**ЗАДАНИЕ 1**
Перепишите слово в слово отрывок из текста о новом искусстве: от слов «Новая архитектура повлечет» до слов «насаждающегося капитало-материалистическим движением.» включительно.
**ЗАДАНИЕ 2**
На какие две линии, согласно тексту о новом искусстве, распалось новое искусство?

**ИСХОДНЫЙ ТЕКСТ**
------

Новая архитектура повлечет за собой и новый вид всех одежд и вещей, вытекающих из царства прекрасного, но не хлама практического, насаждающегося капитало-материалистическим движением.

Правда, водворение новых форм искусства в Академии очень трудно по причине того, что в Академии укреплены формы старые, плененные практическим царством: натурщик, натюрморт и т. д., которые сейчас и колеблются не то в сторону станковизма, т. е. искусства чистой живописной культуры, не то в производство. Из станковизма хотят, в свою очередь, сделать прикладную линию в смысле портрета, отображения быта и проч., в чем и видят выход, соответствующий современности, отодвигая все завоевания нового искусства. Но это не выход, это только метод <подхода> к убийству искусства. Современность материалистическая начисто в производстве губит искусство повторением того же метода приобщения абстрактных форм нового искусства к конкретным задачам, <соединяя абстрактные формы> с производством в буквальном смысле делания новых вещей, и оно <производство> уже получило своеобразное искусство в виде конструктивизма, нового прикладничества. И если бы новое искусство не распалось на две линии беспредметного супрематизма и конструктивизма, то побед<у> конструктивизма надо было считать <за> гибель искусства вообще.

Итак, если будут поставлены новые образцы всех достижений техники в техникумы практических достижений, то воспитание мастеров двинется по новому пути от последнего изобретения, т. е. последнего «да». Если же это «да» есть бытие, вставшее в непосредственное соприкосновение со мной, то, очевидно, оно находится в моем времени, <поэтому> оно и может дать мне те или иные движения, направить мое сознание, заставить принять те или другие соображения к развитию той или иной силы; но если предо мной будут поставлены археологические <формы жизни, то есть> бывшее некогда бытие, бывшее некогда «да» как формы некогда жившего в нем сознания, то очевидно, что современное «да» должно будет принять форму прошлого «да». В этом вся причина того, что храмы идолопоклониев стали теми же храмами христиан, в которых живет сознание христиан. Тоже если новая антихристианская современность в этом же храме христиан определит свое сознание, то очевидность <очам видность этого храма будет> та же. И если предо мной будет поставлена форма современного «да», то очевидно, что современность получит новые формы.

Мое бытие другое, – т. е. точка зрения на то же пространство, время и на все находящееся в природе, – <оно> многообразнее, чем было вчера, а тем более в прошлых веках, и раз оно многограннее, – то очевидно, что производство моей современности другое, <оно> многогранн<ее> и иное по форме. Вот эту многогранность и нужно ставить (и она ставится) во всех научных и производственных учреждениях и заведениях.

------

**ИСХОДНЫЕ СТРОКИ**
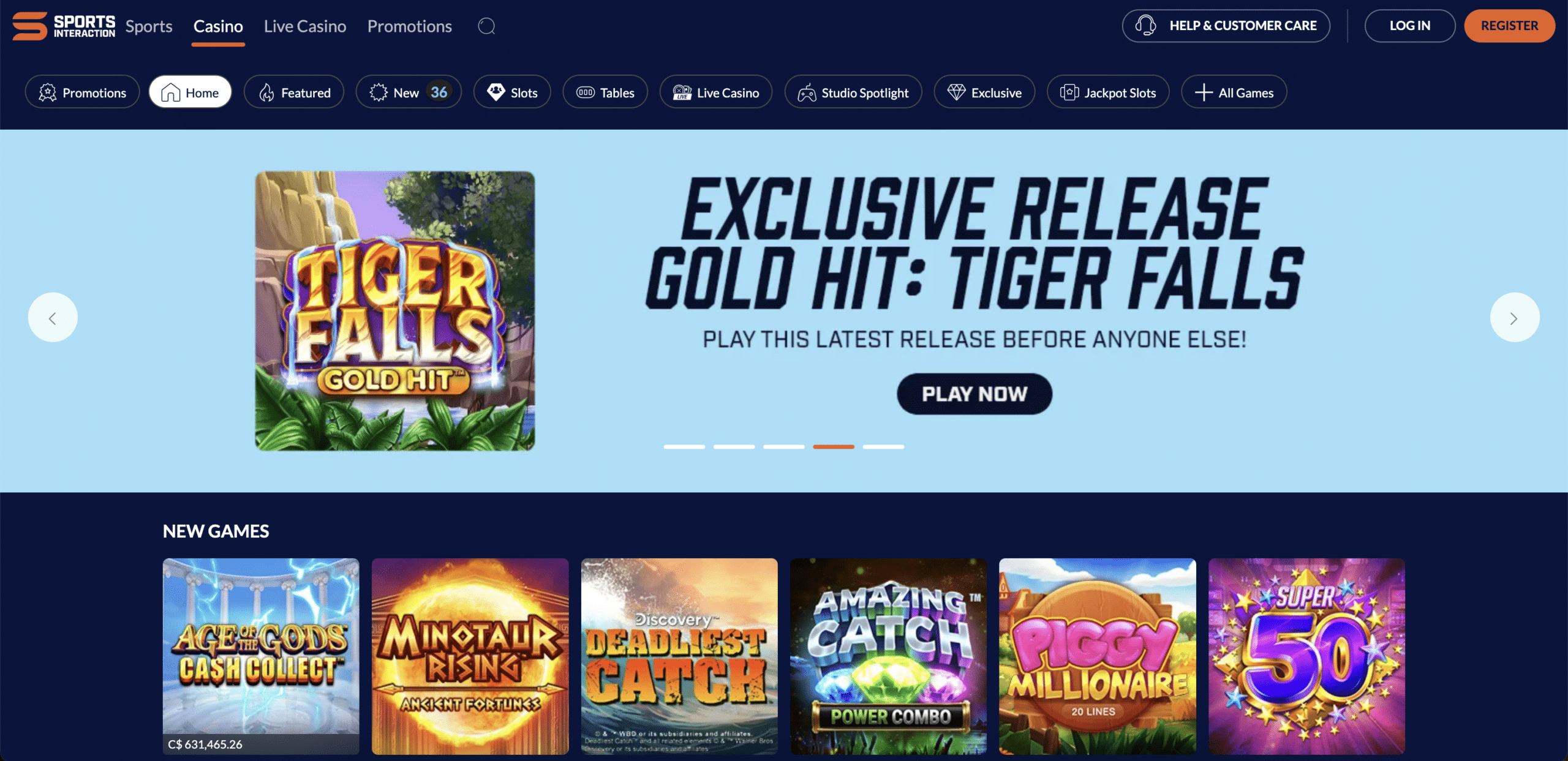
Task: Go to previous banner slide arrow
Action: 53,318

------

**РЕШЕНИЕ 1**
Новая архитектура повлечет за собой и новый вид всех одежд и вещей, вытекающих из царства прекрасного, но не хлама практического, насаждающегося капитало-материалистическим движением.

**РЕШЕНИЕ 2**
На беспредметный супрематизм и конструктивизм.